Wednesday, October 17, 2012

Deconstructing ELO

By Peter Blackstock

A confession, to begin with.
The first record I ever reviewed – or, at least, attempted to review – was the Electric Light Orchestra’s 1979 album Discovery. As a freshman cub-reporter for The Edition, the Anderson High School newspaper in Austin, Texas, I’d been writing short news and sports articles, and it occurred to me toward the end of the year that perhaps they’d let me do an album review.Discovery was the record (er, 8-track tape, actually) that I’d been listening to nonstop at the time, so I wrote up something and turned it in.
It was only after I’d submitted it that our teacher was informed by the paper’s editor that the album had come out nearly a year earlier, which nixed any chance of it being published.
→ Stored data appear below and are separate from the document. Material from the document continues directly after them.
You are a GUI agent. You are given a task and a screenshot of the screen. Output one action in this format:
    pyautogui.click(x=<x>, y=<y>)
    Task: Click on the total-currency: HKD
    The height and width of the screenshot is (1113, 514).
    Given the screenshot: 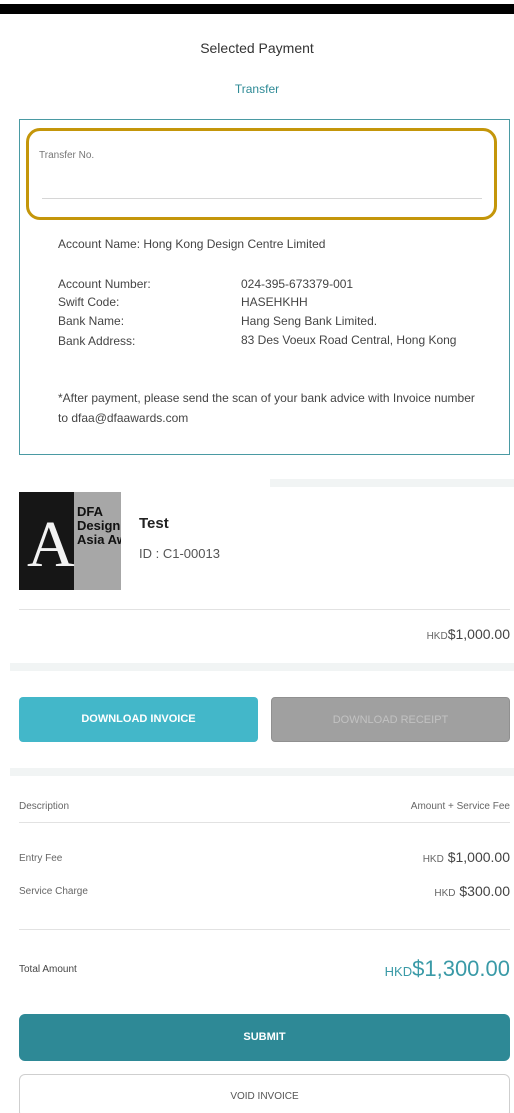 What is the action you would take?
    pyautogui.click(x=398, y=972)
Such was the first misstep in my music-critic career, and my initial lesson about the significance of timeliness with record reviews.
It was probably just as well; mostly what I remember from what was undoubtedly a wretched piece of prose was my observations about the record’s “wacky special effects.” However, I believe I also pointed out just how hummable and memorable the melodies were – which, despite the band’s spaceship-oriented visuals and futuristic sonic palette, is really what had drawn me to the Electric Light Orchestra in the first place.
Though the band was plenty popular – I suspect both Discovery and its 1978 double-album predecessor Out Of The Blue went platinum – they were never much of a critics’ darling (at least beyond 9th-grade critics-in-waiting), which made it somewhat surprising when Lynne turned up in the Traveling Wilburys a decade later, alongside living legends Dylan, Orbison, and Harrison. His entree to that inner-circle seemed to be via Tom Petty, the slightly more mortal Wilbury who was at that time working with Lynne on his soon-to-be-chart-smashing solo disc Full Moon Fever.
While the Wilburys stint – brief though it was, since Orbison died shortly after the album was released – perhaps caused some folks to reconsider Lynne’s oeuvre, I don’t get the sense that ELO really has been taken much more seriously over the years. And perhaps with good reason. Because of the overreliance on those “wacky special effects,” much of ELO’s catalogue ranks with the most dated recordings in rock history; it’s hard to listen to much of their stuff and keep a straight face.
But if you do go back and listen, I swear that there really are terrific songs waiting to be excavated beneath all the studio dressing. It occurred to me that perhaps, somewhere in existence, are Lynne’s simple single-instrument-and-vocal early demo versions of these songs, and perhaps those recordings might be fascinating. Thus I was pleasantly surprised to stumble upon what was labeled a “Home Demo” of the Discovery track “On The Run” which was apparently included on a 2001 reissue of the album – but I could only laugh when I checked out the track; “home demo” in this case appeared to something like cutting from 64 tracks down to 32. It would appear Lynne has no relation to the concept of stripped-down and simple.
Just because he doesn’t, though, doesn’t mean other artists shouldn’t. When I hear Discoverytoday, compared to how I marveled at the multilayers three decades ago, what starts popping into my imagination are deconstructed remakes performed by roots-oriented artists well-versed in the art of “less is more.” I hear, say, Del McCoury doing “On The Run”. Or Rosie Thomas doing“Wishing”. Or Willie Nelson doing “Need Her Love”. (OK, maybe there’s no way to address the mini-rock-opera that is “The Diary Of Horace Wimp”.)
It’s true that such cover-selection is a tricky business, one that first and foremost is best-served by artists mining their own memories for songs that still resonate and connect on a personal level. But there is also a fundamental principle, I’d contend, that some of the best sources for interpretation are songs which may in fact be sound and solid at their core but that may have been disguised by the genre or arrrangement in which they’ve been cloaked. Those artists who are willing to remove the artifice and rediscover the song can produce revelations: consider the Gourds’ “Gin And Juice” (compared to the Snoop Dogg original), Gillian Welch & David Rawlings’ “Black Star” (compared to the Radiohead original), Bruce Springsteen’s “Dream Baby Dream” (compared to the Suicide original).
With the Electric Light Orchestra, there’s a whole catalogue out there that’s just waiting for the taking, if someone’s inclined to dig in. Just turn off Lynne’s electric bulb, light up a few candles, and let the melodies burn through.